GIVEN REQUEST 1 | Write out the passage on standardization word for word, everything from "It is a privilege" down to "and be useful.".
++++++++
Fifty years ago, this conference would not have been possible.
There was no global trading system as we know it today. Standards
were developed largely for local consumption. But standardization
is evolving; and we are evolving with it. The process of evolution
calls upon us to unfold, to grow, to develop. It is the only way
we will meet the needs of the greatest, most enticing marketplace
in history.
It is a privilege to be in this room today with so many leaders
in the field of standardization. I feel a kinship here that I
feel in no other setting. We speak different languages, and yet
we are able to understand one another perfectly. You know me and
I know you because of what we do. We have come here today to share
our experiences, because we want our work in the field of standardization
to be more meaningful. We want it to have purpose and be useful.
We are part of the global marketplace. We are linked to it, we
influence it, we serve it. We are bound, therefore, to evolve
as it evolves. That means that we must accept change and, in fact,
institute it. That is our business. It is our responsibility.
That is what we are here to talk about today: how standardization
is changing and evolving to meet the needs of a marketplace our
forefathers could only imagine.
Let us consider first what has guided us unerringly in the past.
Let us consider the intrinsic nature of standardization and the
values that have sustained it throughout the process of evolution.
++++++++
GIVEN REQUEST 2 | Identify every line of the records that contains the word "beneath", and copy each such line.
++++++++
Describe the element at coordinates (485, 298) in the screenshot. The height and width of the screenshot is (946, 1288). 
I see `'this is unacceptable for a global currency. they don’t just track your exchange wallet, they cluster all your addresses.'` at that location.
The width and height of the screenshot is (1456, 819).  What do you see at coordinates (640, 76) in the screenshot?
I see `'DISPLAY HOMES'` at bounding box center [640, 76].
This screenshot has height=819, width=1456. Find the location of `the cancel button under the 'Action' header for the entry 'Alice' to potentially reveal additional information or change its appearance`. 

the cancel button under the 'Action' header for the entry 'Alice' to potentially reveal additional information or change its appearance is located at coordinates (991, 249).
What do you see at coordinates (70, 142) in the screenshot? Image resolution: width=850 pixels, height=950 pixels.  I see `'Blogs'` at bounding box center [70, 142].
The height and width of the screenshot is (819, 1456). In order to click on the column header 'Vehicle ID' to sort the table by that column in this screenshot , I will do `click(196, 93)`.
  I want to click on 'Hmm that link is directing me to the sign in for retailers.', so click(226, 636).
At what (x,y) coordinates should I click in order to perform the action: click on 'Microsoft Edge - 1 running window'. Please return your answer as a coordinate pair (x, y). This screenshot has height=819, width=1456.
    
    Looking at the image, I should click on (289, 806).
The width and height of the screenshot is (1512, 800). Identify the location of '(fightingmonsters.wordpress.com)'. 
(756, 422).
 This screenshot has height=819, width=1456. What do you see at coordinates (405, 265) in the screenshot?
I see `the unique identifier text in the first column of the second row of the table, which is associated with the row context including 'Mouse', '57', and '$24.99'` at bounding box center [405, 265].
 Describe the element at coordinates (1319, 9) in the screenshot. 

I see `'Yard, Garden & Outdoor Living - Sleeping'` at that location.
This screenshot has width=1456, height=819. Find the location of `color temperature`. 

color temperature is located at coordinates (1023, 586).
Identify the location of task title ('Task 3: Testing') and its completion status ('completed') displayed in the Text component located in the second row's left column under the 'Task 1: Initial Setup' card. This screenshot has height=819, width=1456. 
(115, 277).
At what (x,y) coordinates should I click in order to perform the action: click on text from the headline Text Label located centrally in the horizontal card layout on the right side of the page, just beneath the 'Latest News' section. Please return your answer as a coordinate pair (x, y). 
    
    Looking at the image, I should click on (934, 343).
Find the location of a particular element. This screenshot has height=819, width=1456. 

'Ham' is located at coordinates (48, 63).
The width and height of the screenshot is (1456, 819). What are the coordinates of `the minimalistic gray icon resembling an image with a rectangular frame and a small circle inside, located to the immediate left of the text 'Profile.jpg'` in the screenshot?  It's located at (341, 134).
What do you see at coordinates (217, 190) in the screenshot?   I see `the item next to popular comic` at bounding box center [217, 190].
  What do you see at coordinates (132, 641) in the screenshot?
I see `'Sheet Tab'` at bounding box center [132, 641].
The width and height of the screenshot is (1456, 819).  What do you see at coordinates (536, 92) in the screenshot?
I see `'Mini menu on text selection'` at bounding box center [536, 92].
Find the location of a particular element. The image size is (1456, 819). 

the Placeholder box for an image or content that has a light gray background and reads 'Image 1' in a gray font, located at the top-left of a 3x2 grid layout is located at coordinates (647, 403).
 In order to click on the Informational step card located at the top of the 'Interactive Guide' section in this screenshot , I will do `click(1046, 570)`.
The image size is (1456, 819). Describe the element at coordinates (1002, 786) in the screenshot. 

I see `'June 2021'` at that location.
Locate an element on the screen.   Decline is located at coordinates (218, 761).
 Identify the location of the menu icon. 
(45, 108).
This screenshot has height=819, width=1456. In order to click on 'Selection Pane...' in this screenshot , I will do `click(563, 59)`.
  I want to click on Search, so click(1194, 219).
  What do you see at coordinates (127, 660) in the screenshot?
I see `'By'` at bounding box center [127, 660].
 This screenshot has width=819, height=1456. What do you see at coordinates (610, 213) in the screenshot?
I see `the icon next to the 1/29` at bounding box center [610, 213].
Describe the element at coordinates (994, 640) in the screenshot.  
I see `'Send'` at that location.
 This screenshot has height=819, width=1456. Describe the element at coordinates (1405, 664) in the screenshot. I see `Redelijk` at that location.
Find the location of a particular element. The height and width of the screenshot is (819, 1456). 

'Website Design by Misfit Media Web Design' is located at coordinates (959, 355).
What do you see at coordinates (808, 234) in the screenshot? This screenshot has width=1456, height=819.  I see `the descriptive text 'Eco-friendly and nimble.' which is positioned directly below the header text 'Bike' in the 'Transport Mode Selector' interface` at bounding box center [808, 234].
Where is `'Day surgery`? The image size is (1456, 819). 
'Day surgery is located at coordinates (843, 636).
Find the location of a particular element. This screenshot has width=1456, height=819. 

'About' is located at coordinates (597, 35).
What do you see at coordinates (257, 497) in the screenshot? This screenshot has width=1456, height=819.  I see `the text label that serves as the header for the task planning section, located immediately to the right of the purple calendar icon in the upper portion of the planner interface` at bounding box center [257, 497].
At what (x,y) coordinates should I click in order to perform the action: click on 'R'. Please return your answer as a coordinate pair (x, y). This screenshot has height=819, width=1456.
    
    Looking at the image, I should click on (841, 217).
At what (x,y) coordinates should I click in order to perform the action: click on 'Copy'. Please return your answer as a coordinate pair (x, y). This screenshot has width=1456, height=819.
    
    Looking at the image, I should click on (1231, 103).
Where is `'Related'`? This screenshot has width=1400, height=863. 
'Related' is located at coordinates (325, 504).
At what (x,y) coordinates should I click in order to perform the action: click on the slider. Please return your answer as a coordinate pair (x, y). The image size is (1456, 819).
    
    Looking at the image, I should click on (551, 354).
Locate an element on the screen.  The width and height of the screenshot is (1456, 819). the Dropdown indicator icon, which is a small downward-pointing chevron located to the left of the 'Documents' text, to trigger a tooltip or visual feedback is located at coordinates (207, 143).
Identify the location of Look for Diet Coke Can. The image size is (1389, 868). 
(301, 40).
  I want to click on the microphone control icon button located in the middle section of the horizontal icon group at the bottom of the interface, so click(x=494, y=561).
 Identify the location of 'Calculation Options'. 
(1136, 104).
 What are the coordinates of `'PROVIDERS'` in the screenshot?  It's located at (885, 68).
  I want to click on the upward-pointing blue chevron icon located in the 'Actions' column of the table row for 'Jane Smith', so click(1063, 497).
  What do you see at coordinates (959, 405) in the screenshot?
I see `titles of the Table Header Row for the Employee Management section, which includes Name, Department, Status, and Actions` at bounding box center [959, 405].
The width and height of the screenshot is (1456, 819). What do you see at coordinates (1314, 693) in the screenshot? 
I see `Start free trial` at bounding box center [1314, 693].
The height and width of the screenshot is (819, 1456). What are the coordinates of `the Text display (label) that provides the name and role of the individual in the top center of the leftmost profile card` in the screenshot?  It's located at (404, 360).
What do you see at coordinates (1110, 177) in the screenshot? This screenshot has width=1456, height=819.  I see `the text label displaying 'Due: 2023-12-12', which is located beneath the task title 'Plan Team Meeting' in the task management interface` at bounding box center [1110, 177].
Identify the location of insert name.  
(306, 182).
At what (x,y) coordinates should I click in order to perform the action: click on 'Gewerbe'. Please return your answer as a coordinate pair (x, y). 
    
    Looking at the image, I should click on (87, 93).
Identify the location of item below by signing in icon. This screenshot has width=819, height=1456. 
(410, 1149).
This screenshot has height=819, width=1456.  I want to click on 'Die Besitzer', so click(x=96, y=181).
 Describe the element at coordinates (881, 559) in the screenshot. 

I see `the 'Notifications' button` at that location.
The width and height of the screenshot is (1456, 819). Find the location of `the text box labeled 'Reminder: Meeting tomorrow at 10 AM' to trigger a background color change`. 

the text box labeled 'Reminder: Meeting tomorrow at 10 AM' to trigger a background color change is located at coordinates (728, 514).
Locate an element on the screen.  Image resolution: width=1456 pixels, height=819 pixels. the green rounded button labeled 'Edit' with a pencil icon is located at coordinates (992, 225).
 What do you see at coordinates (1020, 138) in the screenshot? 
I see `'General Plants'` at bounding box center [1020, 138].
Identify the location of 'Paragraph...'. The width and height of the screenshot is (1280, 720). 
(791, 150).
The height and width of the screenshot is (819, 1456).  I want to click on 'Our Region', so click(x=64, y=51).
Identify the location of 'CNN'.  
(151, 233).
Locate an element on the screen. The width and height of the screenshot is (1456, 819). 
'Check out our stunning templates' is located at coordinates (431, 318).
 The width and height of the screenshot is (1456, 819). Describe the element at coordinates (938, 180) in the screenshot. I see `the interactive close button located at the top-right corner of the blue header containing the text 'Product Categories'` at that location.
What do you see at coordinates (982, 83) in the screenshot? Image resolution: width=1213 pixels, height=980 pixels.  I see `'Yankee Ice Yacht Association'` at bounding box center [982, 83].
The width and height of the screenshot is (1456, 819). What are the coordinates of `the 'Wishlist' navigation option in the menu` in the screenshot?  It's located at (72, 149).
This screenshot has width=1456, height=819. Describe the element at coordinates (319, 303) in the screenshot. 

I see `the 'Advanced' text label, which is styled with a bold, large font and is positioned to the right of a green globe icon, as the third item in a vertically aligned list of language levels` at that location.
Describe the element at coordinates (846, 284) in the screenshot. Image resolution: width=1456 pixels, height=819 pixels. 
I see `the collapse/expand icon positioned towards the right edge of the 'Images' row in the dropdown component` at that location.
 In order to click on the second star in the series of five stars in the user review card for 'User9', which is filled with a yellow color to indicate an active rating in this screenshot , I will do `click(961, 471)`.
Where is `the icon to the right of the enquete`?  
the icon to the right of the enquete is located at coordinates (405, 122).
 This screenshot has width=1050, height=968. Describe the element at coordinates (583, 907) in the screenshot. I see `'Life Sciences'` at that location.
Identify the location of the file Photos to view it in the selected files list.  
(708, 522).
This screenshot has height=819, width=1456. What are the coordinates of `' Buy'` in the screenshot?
++++++++
TASK SOLUTION 1 |
It is a privilege to be in this room today with so many leaders
in the field of standardization. I feel a kinship here that I
feel in no other setting. We speak different languages, and yet
we are able to understand one another perfectly. You know me and
I know you because of what we do. We have come here today to share
our experiences, because we want our work in the field of standardization
to be more meaningful. We want it to have purpose and be useful.

TASK SOLUTION 2 |
At what (x,y) coordinates should I click in order to perform the action: click on text from the headline Text Label located centrally in the horizontal card layout on the right side of the page, just beneath the 'Latest News' section. Please return your answer as a coordinate pair (x, y). 
What do you see at coordinates (1110, 177) in the screenshot? This screenshot has width=1456, height=819.  I see `the text label displaying 'Due: 2023-12-12', which is located beneath the task title 'Plan Team Meeting' in the task management interface` at bounding box center [1110, 177].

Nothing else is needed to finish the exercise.